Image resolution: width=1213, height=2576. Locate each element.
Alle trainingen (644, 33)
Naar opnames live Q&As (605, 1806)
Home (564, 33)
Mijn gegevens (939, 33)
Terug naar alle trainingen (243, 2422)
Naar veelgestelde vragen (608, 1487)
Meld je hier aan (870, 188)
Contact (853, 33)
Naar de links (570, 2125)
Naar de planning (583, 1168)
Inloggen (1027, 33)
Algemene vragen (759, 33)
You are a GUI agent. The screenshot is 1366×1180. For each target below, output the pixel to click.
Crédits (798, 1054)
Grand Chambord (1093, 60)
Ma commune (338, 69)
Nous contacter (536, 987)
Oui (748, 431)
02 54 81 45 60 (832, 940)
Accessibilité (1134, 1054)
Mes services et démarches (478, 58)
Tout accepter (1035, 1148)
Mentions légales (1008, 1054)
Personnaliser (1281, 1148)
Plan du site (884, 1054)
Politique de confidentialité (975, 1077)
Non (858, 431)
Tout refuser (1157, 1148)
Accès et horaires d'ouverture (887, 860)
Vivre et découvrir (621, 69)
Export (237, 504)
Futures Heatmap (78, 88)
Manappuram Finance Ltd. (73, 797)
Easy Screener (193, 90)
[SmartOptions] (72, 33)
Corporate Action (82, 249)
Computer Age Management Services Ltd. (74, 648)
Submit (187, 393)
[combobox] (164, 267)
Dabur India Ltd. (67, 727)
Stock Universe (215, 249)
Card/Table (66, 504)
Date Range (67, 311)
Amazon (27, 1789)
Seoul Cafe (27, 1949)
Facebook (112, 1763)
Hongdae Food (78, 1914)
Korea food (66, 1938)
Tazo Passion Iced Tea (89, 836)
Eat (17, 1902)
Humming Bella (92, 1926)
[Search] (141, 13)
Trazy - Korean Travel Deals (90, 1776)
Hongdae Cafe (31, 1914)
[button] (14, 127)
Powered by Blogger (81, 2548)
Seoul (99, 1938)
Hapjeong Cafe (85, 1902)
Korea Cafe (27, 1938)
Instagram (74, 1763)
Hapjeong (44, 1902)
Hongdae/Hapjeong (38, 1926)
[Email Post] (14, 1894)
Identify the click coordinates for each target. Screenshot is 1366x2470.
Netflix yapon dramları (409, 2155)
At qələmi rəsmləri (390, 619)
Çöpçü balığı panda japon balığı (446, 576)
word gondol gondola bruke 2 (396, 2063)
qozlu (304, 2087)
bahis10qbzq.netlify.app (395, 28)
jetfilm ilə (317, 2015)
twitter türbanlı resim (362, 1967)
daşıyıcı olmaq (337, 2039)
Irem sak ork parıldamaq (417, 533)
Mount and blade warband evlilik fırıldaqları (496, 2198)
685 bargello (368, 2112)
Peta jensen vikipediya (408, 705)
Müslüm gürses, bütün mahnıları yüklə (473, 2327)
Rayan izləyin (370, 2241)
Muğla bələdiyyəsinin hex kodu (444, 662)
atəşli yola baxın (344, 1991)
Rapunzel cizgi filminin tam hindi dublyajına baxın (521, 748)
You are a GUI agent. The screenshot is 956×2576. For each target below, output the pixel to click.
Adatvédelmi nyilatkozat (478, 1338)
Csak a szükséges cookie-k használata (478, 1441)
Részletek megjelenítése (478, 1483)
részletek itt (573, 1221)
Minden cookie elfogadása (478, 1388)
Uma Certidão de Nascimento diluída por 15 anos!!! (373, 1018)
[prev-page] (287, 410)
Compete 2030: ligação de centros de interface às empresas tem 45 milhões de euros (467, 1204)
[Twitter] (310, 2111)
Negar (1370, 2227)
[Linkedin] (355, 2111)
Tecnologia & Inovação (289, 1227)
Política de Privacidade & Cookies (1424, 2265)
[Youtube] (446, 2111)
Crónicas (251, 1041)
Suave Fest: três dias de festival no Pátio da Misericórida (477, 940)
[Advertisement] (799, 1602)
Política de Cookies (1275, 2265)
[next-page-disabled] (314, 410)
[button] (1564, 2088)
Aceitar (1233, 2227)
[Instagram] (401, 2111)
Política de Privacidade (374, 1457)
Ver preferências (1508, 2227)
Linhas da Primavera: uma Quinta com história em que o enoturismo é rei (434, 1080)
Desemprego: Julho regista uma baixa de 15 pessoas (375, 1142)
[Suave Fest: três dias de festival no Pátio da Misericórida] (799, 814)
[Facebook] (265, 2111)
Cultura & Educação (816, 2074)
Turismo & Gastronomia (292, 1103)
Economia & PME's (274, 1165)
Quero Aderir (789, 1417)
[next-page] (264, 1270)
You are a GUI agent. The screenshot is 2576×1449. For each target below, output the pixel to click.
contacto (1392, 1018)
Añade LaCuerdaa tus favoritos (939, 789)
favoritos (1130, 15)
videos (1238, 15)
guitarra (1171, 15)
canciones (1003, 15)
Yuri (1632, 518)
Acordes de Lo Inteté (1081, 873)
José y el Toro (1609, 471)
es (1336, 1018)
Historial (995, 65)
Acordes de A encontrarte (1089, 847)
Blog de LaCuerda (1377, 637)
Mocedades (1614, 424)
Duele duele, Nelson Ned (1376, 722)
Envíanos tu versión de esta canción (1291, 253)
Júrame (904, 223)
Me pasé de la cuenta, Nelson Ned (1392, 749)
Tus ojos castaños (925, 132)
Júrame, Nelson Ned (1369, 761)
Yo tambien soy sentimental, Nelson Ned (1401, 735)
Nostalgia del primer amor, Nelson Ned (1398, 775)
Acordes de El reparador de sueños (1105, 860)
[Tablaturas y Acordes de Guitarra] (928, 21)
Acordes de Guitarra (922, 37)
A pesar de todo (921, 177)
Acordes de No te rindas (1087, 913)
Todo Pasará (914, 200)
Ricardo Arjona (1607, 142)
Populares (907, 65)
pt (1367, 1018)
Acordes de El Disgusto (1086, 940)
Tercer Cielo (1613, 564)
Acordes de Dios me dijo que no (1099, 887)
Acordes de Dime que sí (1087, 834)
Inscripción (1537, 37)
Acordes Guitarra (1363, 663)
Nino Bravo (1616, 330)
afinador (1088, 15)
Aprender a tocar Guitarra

######

Up to and including the last line of the material, reproduce every line exactly, beginning with the one that contains "Acordes de Guitarra (922, 37)" and adding nothing else.

Acordes de Guitarra (922, 37)
A pesar de todo (921, 177)
Acordes de No te rindas (1087, 913)
Todo Pasará (914, 200)
Ricardo Arjona (1607, 142)
Populares (907, 65)
pt (1367, 1018)
Acordes de El Disgusto (1086, 940)
Tercer Cielo (1613, 564)
Acordes de Dios me dijo que no (1099, 887)
Acordes de Dime que sí (1087, 834)
Inscripción (1537, 37)
Acordes Guitarra (1363, 663)
Nino Bravo (1616, 330)
afinador (1088, 15)
Aprender a tocar Guitarra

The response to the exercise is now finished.